The original scope of work for the construction phase included: Installing a new paging system throughout the Terminal 1 and Main Terminal that integrated with a previously installed paging system at Terminal 3 and D Gates; removing paging system from existing life-safety devices; installing security cameras throughout Terminal 1, Central Terminal, Control Towers, and select airside locations; and installing access-control devices throughout Terminal 1 and Central Terminal. The project was broken up into five phases starting at A Gates’ Cluster Building 4 (CB4) and finishing at C Gates with 350 calendar days allowed for project completion.

Starting the project in the unoccupied CB4 gave the field crews and project team time to evaluate and refine execution of work before proceeding into occupied areas of the airport where access and work would be restricted.

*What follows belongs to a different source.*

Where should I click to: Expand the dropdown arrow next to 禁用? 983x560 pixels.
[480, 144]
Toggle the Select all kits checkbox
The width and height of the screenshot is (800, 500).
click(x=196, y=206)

Crews developed efficient work processes whereas ceiling components were removed, new paging system speakers installed, speakers and ambient noise sensors wired, ceiling components reinstalled, conduit and data wire installed with home-runs back to assigned IDF/MDF closets, installing head-end equipment in the IDF/MDF closets, testing and commissioning the system, and training personnel for immediate use. Ancillary work also included installing AC split units in the new paging system equipment rooms, access-control devices (door card readers), and security cameras.

The installation of the paging system in B Gates required other means to hang speakers in the cluster building due to test results showing levels of asbestos in the ceiling. This required a high-level of planning and coordination with the Airport Central Command, since Airlines had to be moved to non-occupied gates while crews in scissor-lifts on the tarmac removed glazing and drilled holes through the mullions to route conduit for new speakers. This work required careful consideration, planning, and execution to ensure that plane traffic was not hindered, and all debris (metal shavings) were removed from the tarmac to prevent any damage to aircraft.

The project improved the airport paging system over a 5 million SF area while also enhancing security cameras and access door controls. The work additionally entailed miscellaneous tenant improvements. Construction took place inside a highly restricted and controlled area with 24-hour operations. Martin-Harris had 50 people on site during the peak of construction activity, recording 34,000 man-hours without a lost-time incident, and the project received an AGC Safe Site Award.